Friday, the 10th.—We left Six Mile Grove about 8 o'clock in the morning, and drove to Pappea Creek, 12 miles, without halting. After hearing so much about the Plains, of course every thing was expected to look new and strange, but as yet there was nothing new or strange except the mosquitoes. Their stings are most painful and irritating. Nothing but buckskin is proof against their long probing stings. Cloth is no protection, they penetrate it easily. When I was called to take my turn at guarding, I found the mosquitoes up and rather more ravenous than was agreeable. The cattle were guarded close to the creek. While pacing round them with a rifle on my shoulder, and keeping them within bounds, the sensation of loneliness was most singular. The night was very dark, and the stillness quite unbroken, except by the rustling sound of my walking in the grass. As I thought of the caution I had received about Indians, I grasped my rifle with greater energy, and looked about with increased vigilance. But the night passed without any chance of testing my valour, yet I have confidence in it still.
Early in the morning some one's sharp eyes discovered a good feeding ground to the left of the creek, to which the cattle were driven, and there herded.
Saturday, the 11th. —Crossed the very primitive and unsafe bridge at Pappea Creek, and traveled 9 miles over a road equally primitive, to Elk Horn River. The first occurrence that day was the breaking of a wagon–wheel. It was caused by the tire coming off, which, singularly enough, was not noticed by the man who was driving. He drove for a considerable distance, with the wheel in that condition before he was overtaken by Elder Miller, who started off in pursuit, rolling the tire as a boy would a hoop. It was however too–late to wedge it on as every thing was strained, and one or two of the fellies were broken. The wheel was therefore taken off, and a stout piece of timber being obtained, it was securely lashed over one axle-tree and under the other, so as to allow one end to touch the ground. This answered instead of the broken wheel, and supported the wagon until the evening tolerably well. About the middle of the day I saw two or three wagons turn off the road and stay behind, and in the evening I heard that a fine boy had been added to our number.
The approach to Elk Horn is over a sideling road, and the descent into the lowland which borders the river is rather difficult. Another wagon was broken, and as I passed with Elder Miller's wagon and mules, which I had undertaken to drive, I saw the owner looking disconsolate, and some of the "boys" rigging up the same kind of support as before mentioned.
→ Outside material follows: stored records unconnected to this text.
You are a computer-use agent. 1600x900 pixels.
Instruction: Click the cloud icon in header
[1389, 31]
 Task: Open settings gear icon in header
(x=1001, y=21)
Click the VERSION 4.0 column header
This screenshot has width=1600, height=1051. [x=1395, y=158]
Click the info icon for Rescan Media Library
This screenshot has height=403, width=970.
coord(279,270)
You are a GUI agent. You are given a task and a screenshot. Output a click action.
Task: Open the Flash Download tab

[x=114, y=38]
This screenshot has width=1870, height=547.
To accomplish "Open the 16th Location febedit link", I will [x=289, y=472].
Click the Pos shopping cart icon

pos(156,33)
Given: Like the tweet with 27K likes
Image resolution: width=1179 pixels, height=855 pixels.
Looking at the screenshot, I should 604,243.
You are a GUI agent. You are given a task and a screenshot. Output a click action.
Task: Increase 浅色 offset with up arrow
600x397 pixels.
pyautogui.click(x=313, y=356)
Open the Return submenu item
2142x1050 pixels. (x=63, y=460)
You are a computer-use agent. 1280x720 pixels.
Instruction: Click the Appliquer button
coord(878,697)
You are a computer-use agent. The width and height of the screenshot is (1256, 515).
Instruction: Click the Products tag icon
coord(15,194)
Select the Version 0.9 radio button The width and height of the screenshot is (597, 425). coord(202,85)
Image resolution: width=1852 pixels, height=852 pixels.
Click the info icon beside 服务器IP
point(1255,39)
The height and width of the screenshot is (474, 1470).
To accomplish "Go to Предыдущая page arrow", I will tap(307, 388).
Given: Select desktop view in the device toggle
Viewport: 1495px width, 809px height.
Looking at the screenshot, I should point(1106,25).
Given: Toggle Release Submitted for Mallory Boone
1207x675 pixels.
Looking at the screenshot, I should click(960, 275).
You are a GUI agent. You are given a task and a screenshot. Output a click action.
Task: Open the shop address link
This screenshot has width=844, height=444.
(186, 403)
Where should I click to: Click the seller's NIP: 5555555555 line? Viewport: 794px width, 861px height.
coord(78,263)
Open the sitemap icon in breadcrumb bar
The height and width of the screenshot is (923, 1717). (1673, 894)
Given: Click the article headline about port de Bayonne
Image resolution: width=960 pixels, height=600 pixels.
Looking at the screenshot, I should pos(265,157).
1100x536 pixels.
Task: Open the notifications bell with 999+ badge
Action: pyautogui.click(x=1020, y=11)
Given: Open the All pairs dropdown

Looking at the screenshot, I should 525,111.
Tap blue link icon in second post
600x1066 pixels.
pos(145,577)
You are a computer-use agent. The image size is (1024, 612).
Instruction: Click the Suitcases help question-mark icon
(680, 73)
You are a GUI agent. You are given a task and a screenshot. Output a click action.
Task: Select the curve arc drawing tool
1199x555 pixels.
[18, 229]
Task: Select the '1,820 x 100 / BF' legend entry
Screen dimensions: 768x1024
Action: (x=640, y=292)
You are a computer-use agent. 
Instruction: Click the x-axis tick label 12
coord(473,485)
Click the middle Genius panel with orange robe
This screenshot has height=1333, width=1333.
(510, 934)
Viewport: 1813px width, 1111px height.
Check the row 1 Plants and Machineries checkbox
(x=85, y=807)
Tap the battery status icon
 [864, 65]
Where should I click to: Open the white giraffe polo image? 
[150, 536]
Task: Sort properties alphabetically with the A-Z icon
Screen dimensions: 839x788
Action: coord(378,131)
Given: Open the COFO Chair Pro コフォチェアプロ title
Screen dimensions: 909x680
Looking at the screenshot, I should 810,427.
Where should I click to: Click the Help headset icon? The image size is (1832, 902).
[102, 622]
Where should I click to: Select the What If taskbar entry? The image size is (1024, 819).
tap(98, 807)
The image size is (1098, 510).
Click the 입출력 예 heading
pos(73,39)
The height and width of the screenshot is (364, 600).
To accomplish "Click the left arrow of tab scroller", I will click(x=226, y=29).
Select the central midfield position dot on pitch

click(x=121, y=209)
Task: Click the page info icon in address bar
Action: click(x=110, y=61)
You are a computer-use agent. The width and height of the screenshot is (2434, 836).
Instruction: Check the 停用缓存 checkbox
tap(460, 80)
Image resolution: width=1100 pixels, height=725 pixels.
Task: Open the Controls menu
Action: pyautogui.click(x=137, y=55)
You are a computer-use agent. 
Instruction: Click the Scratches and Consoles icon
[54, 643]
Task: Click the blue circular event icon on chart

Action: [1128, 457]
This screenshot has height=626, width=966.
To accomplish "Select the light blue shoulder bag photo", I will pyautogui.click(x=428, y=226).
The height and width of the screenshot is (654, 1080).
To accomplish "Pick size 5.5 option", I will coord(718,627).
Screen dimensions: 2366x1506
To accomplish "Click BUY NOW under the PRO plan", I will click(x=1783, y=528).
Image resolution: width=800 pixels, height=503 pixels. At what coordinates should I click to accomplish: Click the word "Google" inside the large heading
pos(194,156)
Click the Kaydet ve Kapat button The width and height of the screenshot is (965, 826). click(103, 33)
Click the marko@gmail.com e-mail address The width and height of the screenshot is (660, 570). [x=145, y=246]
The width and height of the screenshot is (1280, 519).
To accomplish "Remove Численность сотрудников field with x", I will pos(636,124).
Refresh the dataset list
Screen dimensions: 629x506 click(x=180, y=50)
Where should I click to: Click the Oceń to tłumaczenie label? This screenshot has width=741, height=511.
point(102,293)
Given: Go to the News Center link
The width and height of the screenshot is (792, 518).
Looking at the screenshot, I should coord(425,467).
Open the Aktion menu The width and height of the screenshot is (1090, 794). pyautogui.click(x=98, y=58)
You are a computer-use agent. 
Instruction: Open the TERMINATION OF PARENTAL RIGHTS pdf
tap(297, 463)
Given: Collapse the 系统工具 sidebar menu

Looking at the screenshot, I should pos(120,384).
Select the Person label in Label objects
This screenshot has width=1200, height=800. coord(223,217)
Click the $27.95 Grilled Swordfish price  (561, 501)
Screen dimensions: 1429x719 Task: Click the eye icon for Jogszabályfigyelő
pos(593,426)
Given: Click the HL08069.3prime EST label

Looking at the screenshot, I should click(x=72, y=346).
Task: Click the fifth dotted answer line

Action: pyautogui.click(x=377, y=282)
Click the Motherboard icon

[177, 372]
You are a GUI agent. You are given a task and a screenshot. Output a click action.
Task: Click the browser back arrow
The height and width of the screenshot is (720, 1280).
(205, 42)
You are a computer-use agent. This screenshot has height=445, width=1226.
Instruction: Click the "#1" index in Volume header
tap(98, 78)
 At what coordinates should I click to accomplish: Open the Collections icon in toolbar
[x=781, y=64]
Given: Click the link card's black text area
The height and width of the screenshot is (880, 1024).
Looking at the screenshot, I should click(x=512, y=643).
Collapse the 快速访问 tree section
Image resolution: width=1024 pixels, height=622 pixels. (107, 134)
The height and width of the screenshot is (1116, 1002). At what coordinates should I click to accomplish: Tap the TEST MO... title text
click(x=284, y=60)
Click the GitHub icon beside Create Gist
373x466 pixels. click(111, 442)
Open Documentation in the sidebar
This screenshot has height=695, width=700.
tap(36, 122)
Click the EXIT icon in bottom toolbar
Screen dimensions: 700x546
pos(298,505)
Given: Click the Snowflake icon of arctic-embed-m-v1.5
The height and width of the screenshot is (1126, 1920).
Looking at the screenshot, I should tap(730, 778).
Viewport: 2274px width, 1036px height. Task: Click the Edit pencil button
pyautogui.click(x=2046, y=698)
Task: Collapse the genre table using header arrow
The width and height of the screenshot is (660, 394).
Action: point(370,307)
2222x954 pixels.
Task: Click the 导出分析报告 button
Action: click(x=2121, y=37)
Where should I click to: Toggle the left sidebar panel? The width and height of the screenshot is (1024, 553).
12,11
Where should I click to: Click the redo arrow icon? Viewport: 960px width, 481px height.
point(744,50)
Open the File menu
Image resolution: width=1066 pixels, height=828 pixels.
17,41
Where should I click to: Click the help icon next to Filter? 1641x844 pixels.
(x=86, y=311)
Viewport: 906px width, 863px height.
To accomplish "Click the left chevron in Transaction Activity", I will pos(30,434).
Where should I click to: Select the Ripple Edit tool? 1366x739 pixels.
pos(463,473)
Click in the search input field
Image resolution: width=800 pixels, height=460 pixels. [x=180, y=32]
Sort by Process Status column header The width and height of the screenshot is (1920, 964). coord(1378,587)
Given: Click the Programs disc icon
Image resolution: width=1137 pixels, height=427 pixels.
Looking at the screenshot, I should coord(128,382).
During the process of unyoking the cattle, a slight mistake committed by one of the teamsters was the cause of a curious exhibition of fright and rage by an unbroken ox. Before taking the yoke off, the man unhooked the chain which connected the yoke with the wagon-pole, and then, having taken the yoke from the "near" ox he was proceeding to do the same with the "off" ox, but the wild brute, feeling an unusual weight on his neck, broke away, and rushed madly about with the yoke still fastened to his neck. He bellowed, and capered, and danced about in a most singular manner, and then dashed away at a headlong gallop, followed at the same pace by all the unyoked oxen in the camp. It very much astonished me, and I did not at all envy Elder Cooley, when I saw him mounted on a horse, hastening away to catch and unyoke the mad animal, and bring the whole herd back. In about an hour he returned triumphant.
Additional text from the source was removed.